Top of Text under study
Acts Of Human Kindness

Posted on February 14, 2011

Many of you may have read or heard in the media last week about David Beckham stopping and helping a motorist who had broken down on a roundabout in Hertfordshire. The press reacted to this as if Beckham had leapt out of his car with a defibrillator and revived a dying heart attack patient, almost as if helping someone pushing a car was something that only happened in the good old days when all the summers were warm, you could leave your back door open and everyone knew their local bobby who could clip a child around the ear and not be prosecuted. A day when child sex offenders (except Brady and Hindley) didn’t exist and east end gangsters were men of honour who only murdered their own.

I decided to put this to the test and tried to spend the rest of the week making mental notes of basic human kindness, because surely if it no longer existed, society couldn’t function, as it is based around peoples better nature. I also decided that I would compare it to basic acts of rudeness, arrogance and selfishness, and I am pleased to inform you all that people who have been pleasant have far outweighed those who have not. From people serving in shops and working in pubs and restaurants, to people giving way in their cars, to my girlfriend making me dinner, to my friends sharing drinks, my neighbours saying good morning, and my children looking forward to seeing me, kindness of the very basic nature is everywhere. I even experienced an attractive lady in her early twenties allowing me ahead of her in the queue at Sainsburys because I only had three items compared to her basketful. “That’s because she fancied you Bob”, I hear you all cynically cry, and whilst this may be understandable, you can call me naive, but I do actually think she was just being nice.

Of course the strength of human spirit is often a lot more dramatic than the simple things I have mentioned above. Recently we have witnessed the civil uprisings in North African countries that are courageous acts of a surge towards democracy not for their own benefit but for future generations. Whether us pampered Western Europeans would put our lives on the line for the future generations is open for debate, but I bet if push came to shove our spirit would shine through in the face of adversity. Closer to me personally, In recent months I have witnessed friends finding the strength to help and nurse their sick relatives whilst others rally around another who is being devastated by the reality of a marriage breakdown which has been caused by the darker more sinister side of human nature.
Bottom of Text under study
Top of Data block
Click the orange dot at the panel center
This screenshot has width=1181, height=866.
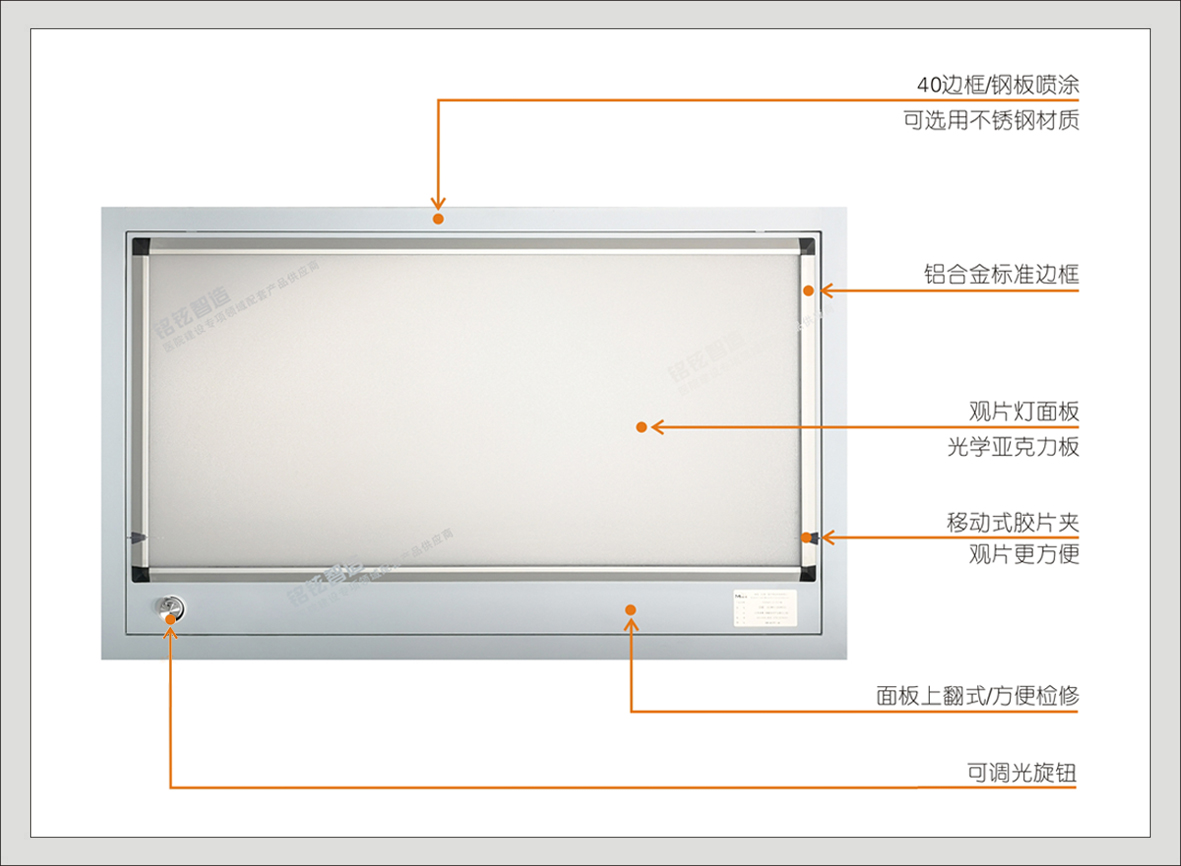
Bottom of Data block
■ Exercise A ■
Print the passage of the human kindness post between "Posted on February" and "murdered their own.", inclusive.
■ Exercise B ■
According to the human kindness post, where had the motorist helped by David Beckham broken down?

■ Worked solution A ■
Posted on February 14, 2011

Many of you may have read or heard in the media last week about David Beckham stopping and helping a motorist who had broken down on a roundabout in Hertfordshire. The press reacted to this as if Beckham had leapt out of his car with a defibrillator and revived a dying heart attack patient, almost as if helping someone pushing a car was something that only happened in the good old days when all the summers were warm, you could leave your back door open and everyone knew their local bobby who could clip a child around the ear and not be prosecuted. A day when child sex offenders (except Brady and Hindley) didn’t exist and east end gangsters were men of honour who only murdered their own.

■ Worked solution B ■
On a roundabout in Hertfordshire.